In the listing below, start your output at the line with "Press Releases (100, 2274)" and end it after the line with "Migrating data from Adobe", copying every line exactly.

"""

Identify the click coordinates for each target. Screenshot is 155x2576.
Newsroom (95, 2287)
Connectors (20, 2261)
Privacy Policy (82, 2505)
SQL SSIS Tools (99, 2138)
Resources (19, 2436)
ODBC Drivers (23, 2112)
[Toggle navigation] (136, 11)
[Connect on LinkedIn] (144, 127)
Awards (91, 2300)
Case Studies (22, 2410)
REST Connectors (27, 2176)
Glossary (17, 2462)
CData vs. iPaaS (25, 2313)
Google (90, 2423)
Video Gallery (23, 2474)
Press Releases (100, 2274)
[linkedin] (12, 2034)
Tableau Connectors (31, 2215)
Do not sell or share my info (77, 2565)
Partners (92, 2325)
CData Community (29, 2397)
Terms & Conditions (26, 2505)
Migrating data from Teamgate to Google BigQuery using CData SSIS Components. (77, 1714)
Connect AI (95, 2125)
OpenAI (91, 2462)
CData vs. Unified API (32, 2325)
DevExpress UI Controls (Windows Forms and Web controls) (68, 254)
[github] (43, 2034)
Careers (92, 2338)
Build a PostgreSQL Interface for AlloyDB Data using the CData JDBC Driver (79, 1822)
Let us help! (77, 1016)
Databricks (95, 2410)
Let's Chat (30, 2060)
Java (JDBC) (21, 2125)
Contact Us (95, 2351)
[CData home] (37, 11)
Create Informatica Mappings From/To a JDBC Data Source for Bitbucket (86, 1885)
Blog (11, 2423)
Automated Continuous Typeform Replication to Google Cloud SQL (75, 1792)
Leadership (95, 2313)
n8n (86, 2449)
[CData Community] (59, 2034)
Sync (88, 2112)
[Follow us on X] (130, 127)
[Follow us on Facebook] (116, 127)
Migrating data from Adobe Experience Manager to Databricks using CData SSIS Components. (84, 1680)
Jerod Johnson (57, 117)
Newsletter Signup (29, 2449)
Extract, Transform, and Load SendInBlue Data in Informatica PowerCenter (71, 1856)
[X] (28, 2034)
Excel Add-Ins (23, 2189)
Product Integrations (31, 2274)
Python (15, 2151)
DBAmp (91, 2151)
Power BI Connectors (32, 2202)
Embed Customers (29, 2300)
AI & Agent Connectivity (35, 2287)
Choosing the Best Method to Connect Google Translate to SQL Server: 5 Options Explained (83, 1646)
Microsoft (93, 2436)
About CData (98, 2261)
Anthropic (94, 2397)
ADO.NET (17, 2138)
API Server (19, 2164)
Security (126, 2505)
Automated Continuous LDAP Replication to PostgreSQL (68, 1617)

"""

» **SOLUTION TO THIS TASK**:
Press Releases (100, 2274)
[linkedin] (12, 2034)
Tableau Connectors (31, 2215)
Do not sell or share my info (77, 2565)
Partners (92, 2325)
CData Community (29, 2397)
Terms & Conditions (26, 2505)
Migrating data from Teamgate to Google BigQuery using CData SSIS Components. (77, 1714)
Connect AI (95, 2125)
OpenAI (91, 2462)
CData vs. Unified API (32, 2325)
DevExpress UI Controls (Windows Forms and Web controls) (68, 254)
[github] (43, 2034)
Careers (92, 2338)
Build a PostgreSQL Interface for AlloyDB Data using the CData JDBC Driver (79, 1822)
Let us help! (77, 1016)
Databricks (95, 2410)
Let's Chat (30, 2060)
Java (JDBC) (21, 2125)
Contact Us (95, 2351)
[CData home] (37, 11)
Create Informatica Mappings From/To a JDBC Data Source for Bitbucket (86, 1885)
Blog (11, 2423)
Automated Continuous Typeform Replication to Google Cloud SQL (75, 1792)
Leadership (95, 2313)
n8n (86, 2449)
[CData Community] (59, 2034)
Sync (88, 2112)
[Follow us on X] (130, 127)
[Follow us on Facebook] (116, 127)
Migrating data from Adobe Experience Manager to Databricks using CData SSIS Components. (84, 1680)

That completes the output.